Hal ini tentunya juga berdampak terhadap tradisi di bulan Ramadhan, yang biasanya buka bersama di masjid, atau buka bersama teman-teman, shalat tarawih beramai-ramai, sekarang hanya bisa dilaksanakan bersama keluarga di rumah saja. Tetapi hal ini juga berdampak positif, yaitu dapat mendekatkan kita dengan keluarga, yang tadinya sibuk berkegiatan di luar rumah, kini dapat bercengkrama kembali dengan keluarga.
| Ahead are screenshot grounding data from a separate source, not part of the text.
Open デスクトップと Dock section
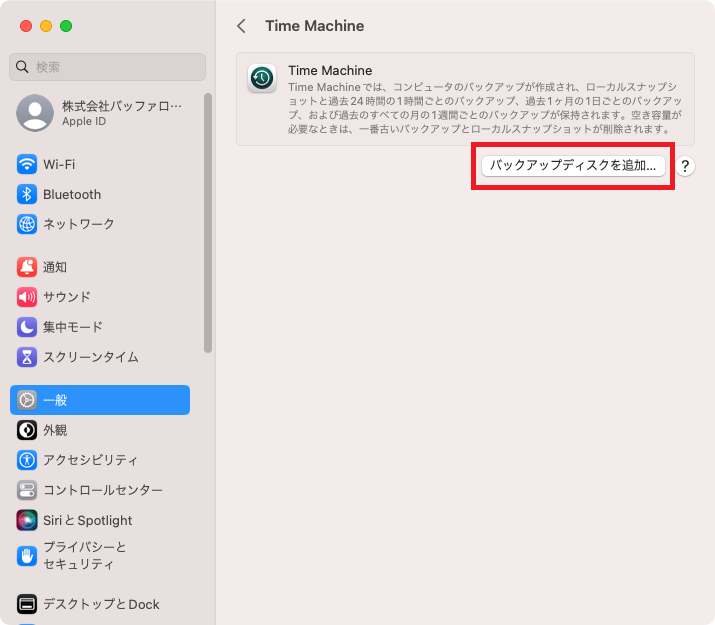click(x=100, y=604)
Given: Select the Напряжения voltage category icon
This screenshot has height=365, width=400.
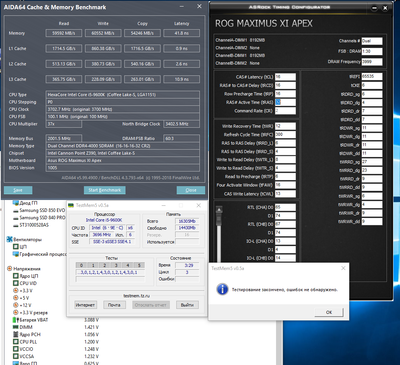Looking at the screenshot, I should tap(9, 269).
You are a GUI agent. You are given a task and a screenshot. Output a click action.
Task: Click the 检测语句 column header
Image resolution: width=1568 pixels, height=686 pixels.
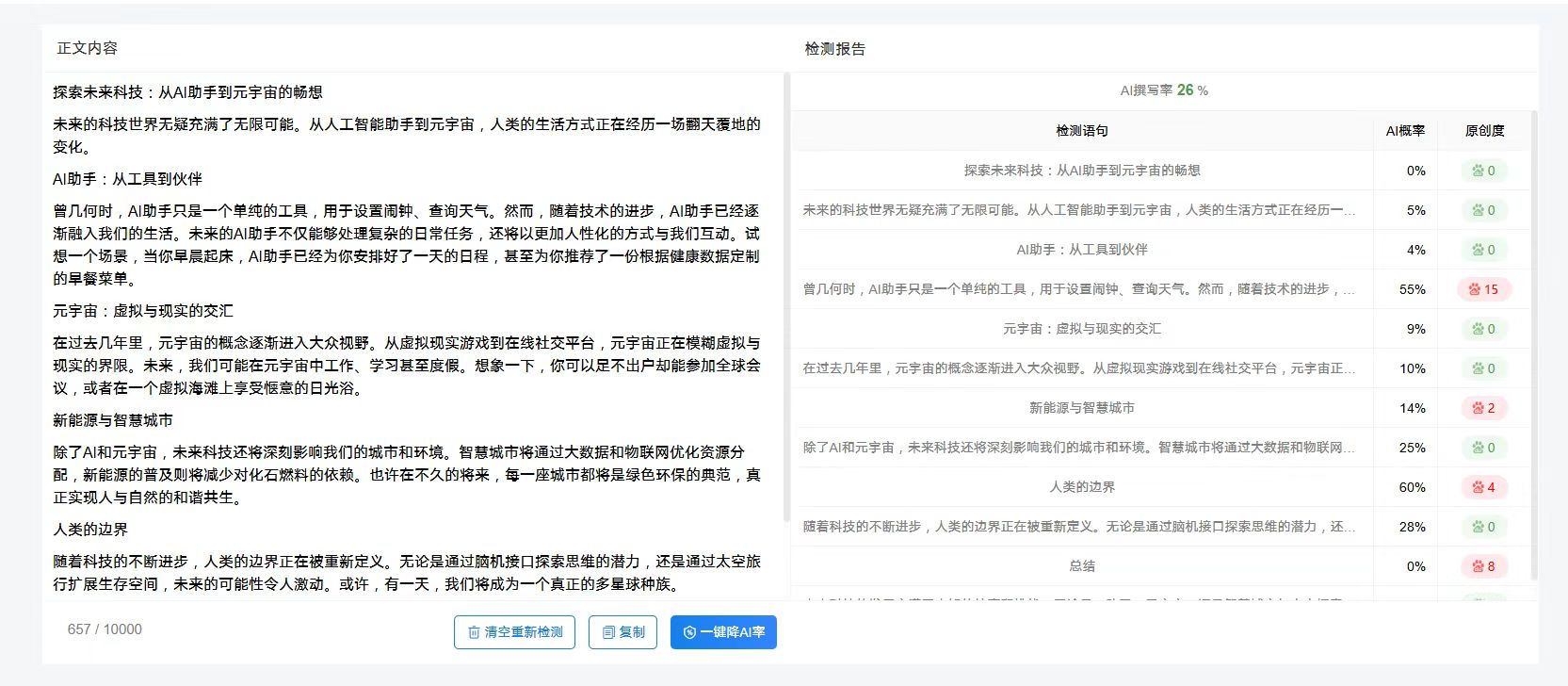click(1081, 131)
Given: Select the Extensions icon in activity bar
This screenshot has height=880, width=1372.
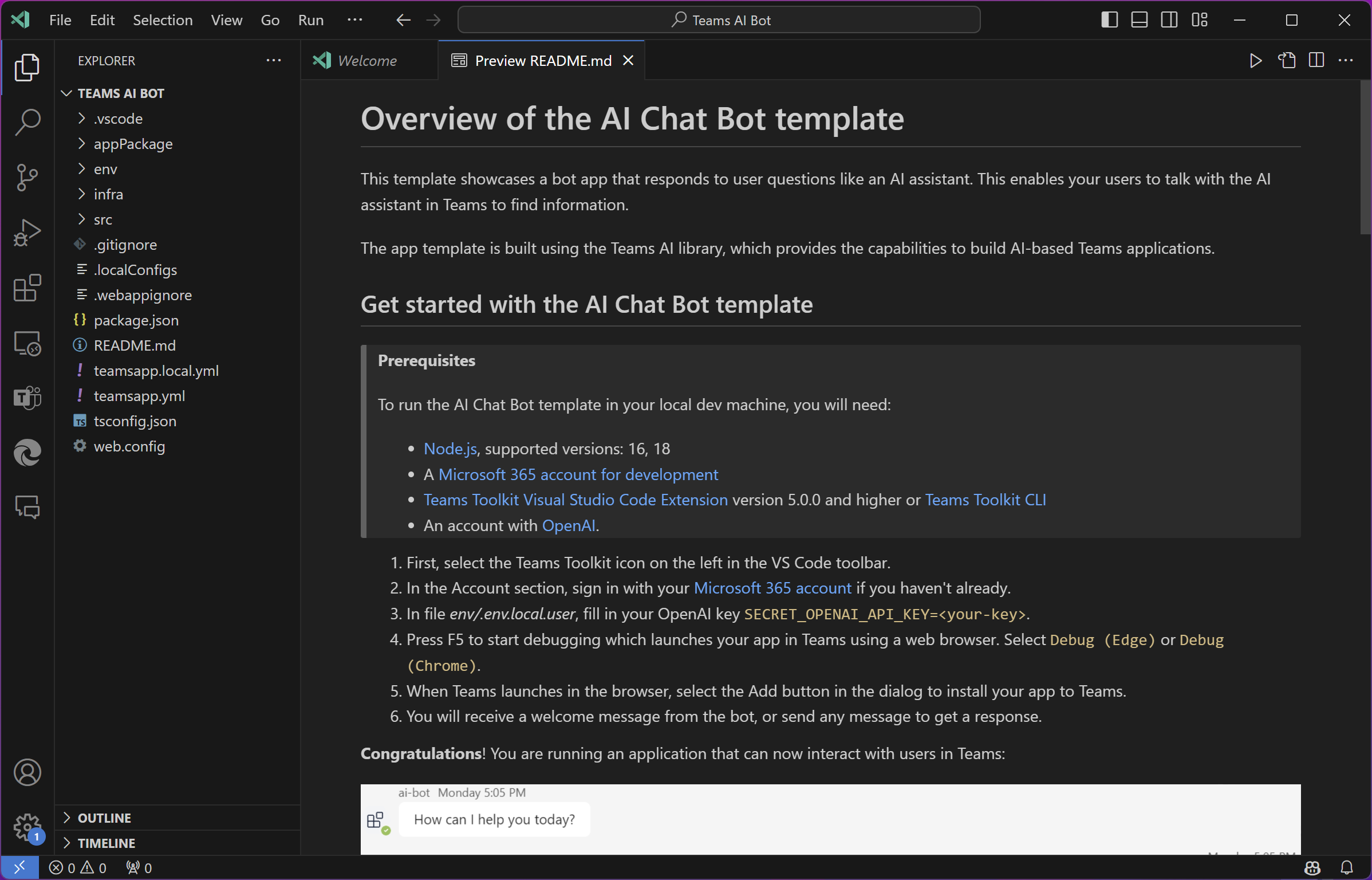Looking at the screenshot, I should [x=27, y=289].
Tetapi, masih saja banyak orang yang tetap nekad untuk pergi menghabiskan waktu di luar rumah. Bahkan mereka keluar tanpa menggunakan masker, seperti tidak mengkhawatirkan keselamatan nyawanya. Dengan santainya, mereka malah asyik nongkrong seperti tidak menghiraukan sama sekali apa yang telah ditetapkan oleh pemerintah. Mereka menganggap remeh virus Covid ini, bahkan ada yang mengatakan “Nggak papa yakin aja, toh nyawa juga di tangan Tuhan” celetuk salah satu warga di desa saya. Tentu saja, banyak orang meyakini bahwa urusan nyawa sudah ada yang mengatur, tetapi orang tetap perlu menjaga kesehatan agar terhindar dari virus mematikan ini. Puasa kali ini mengajak orang untuk mengingat kembali bahwa ada kekuasaan yang lebih tinggi, dibandingkan dengan kemajuan ilmu pengetahuan dan teknologi. Manusia seakan diajak memikirkan kembali ketidakberdayaannya sebagai manusia, dengan adanya penyakit ini yang bisa membunuh kapan saja.
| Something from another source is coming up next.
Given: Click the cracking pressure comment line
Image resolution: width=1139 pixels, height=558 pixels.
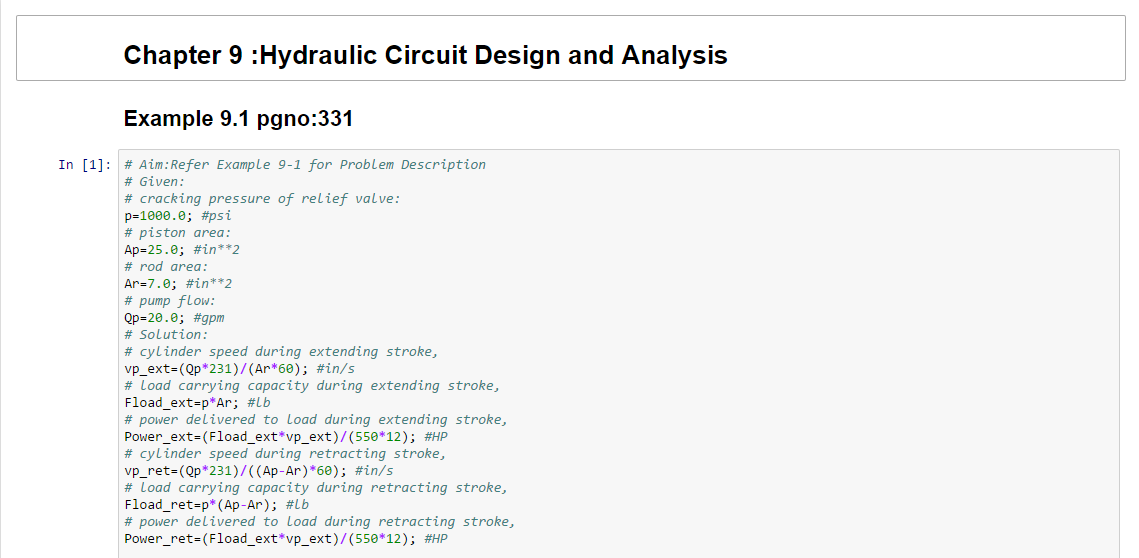Looking at the screenshot, I should 262,199.
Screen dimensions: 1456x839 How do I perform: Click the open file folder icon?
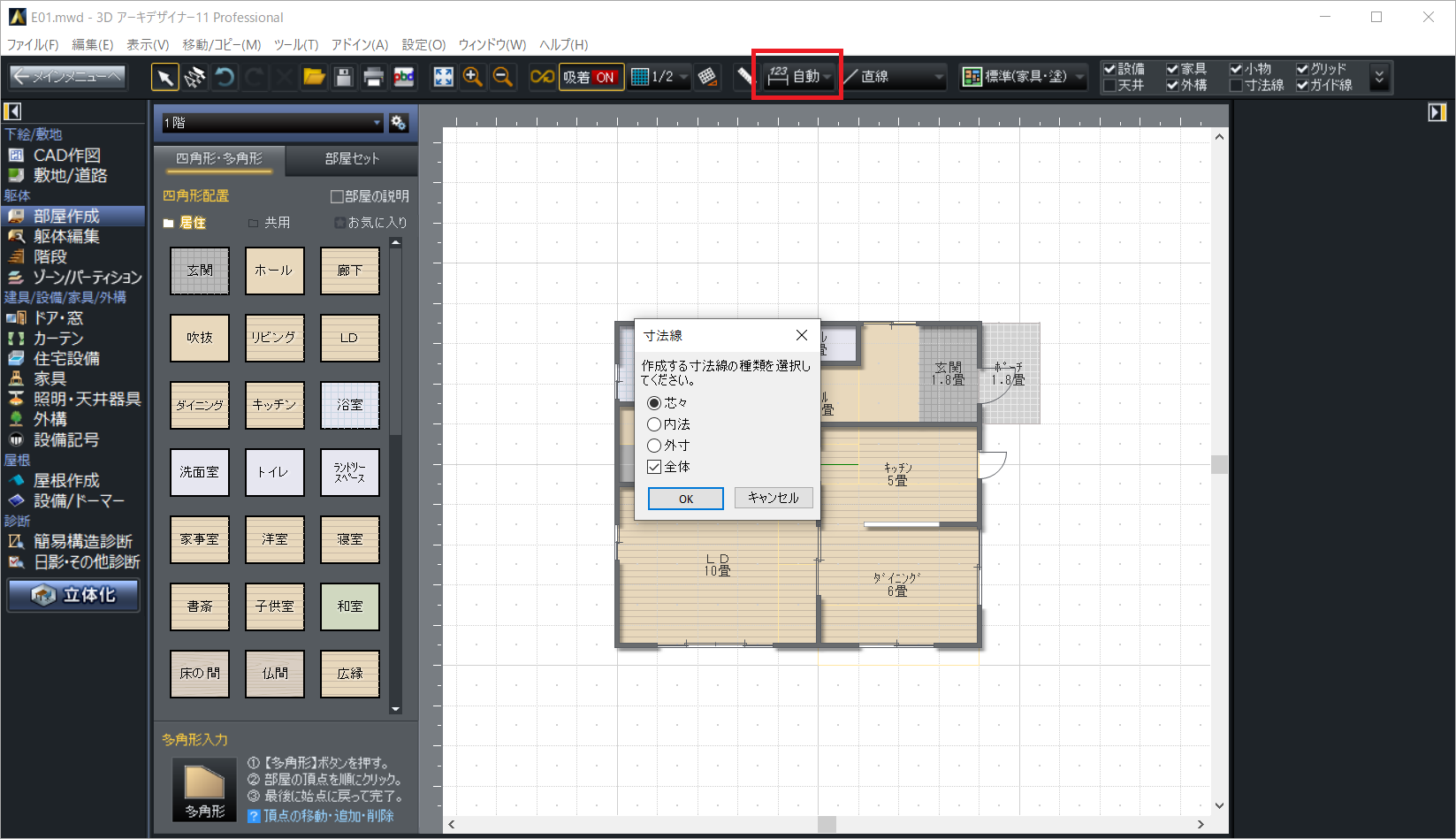[x=314, y=78]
Sesungguhnya, perilaku manusialah yang menentukan apa yang akan mereka jalani di masa depan. Misalnya dengan kita melakukan social distancing, maka kita sudah mengurangi angka kematian yang terjadi di Indonesia karena pandemi ini. Selain itu kita juga sudah meringankan team medis yang tengah berjuang merawat pasien Covid hingga mengorbankan nyawanya. Bahkan sebagaimana yang kita tahu, dokter yang menemukan virus ini pun juga dinyatakan telah meninggal dunia. Oleh karena itu kita sebagai masyarakat patut menjalankan apa yang telah diputuskan oleh pemerintah.
Saat ini banyak sekali orang-orang yang kehilangan pekerjaannya karena terhalang untuk keluar rumah, sehingga mereka sangat membutuhkan bantuan untuk memenuhi kebutuhan hidupnya. Dengan bekerja sama, maka beban menjadi lebih ringan. Di tahun 2020 ini banyak sekali tantangan yang harus kita lewati, yaitu mulai dari bencana terjadi dimana-mana, termasuk isu-isu tidak jelas, seperti bahwa 15 Ramadhan akan terjadi ledakan (peristiwa dukhan), bahkan sampai menghentikan aktivitas di luar rumah demi melawan virus mematikan ini. Banyak sekali kegiatan-kegiatan yang biasanya dilakukan di bulan Ramadhan harus ditunda karena adanya wabah ini, misalnya adalah ngabuburit, yaitu istilah yang biasanya dipakai oleh umat muslim di Indonesia, yang tujuannya adalah untuk menunggu datangnya waktu berbuka, yang kini sudah tidak bisa dilakukan. Bagi sebagian orang, waktu ngabuburit dimanfaatkan untuk berjualan berbagai macam menu makanan, guna menyalurkan hobby ataupun untuk mencari tambahan penghasilan. Hilangnya kegiatan ngabuburit ini merupakan kesedihan yang tak terelakan.
Meskipun demikian, terdapat hikmah yang dapat dipetik oleh masyarakat atas terjadinya pandemi virus mematikan ini, diantaranya yaitu polusi udara semakin berkurang, dikarenakan semakin sedikitnya orang-orang yang beraktivitas di luar. Selain itu, kita juga bisa semakin dekat dengan keluarga di rumah, karena sebelum adanya pandemi ini kita lebih sering menghabiskan waktu di luar rumah bersama rekan-rekan atau teman kuliah/kerja. Selain itu, pandemi ini mengajari masyarakat untuk lebih pandai menjaga kebersihan diri.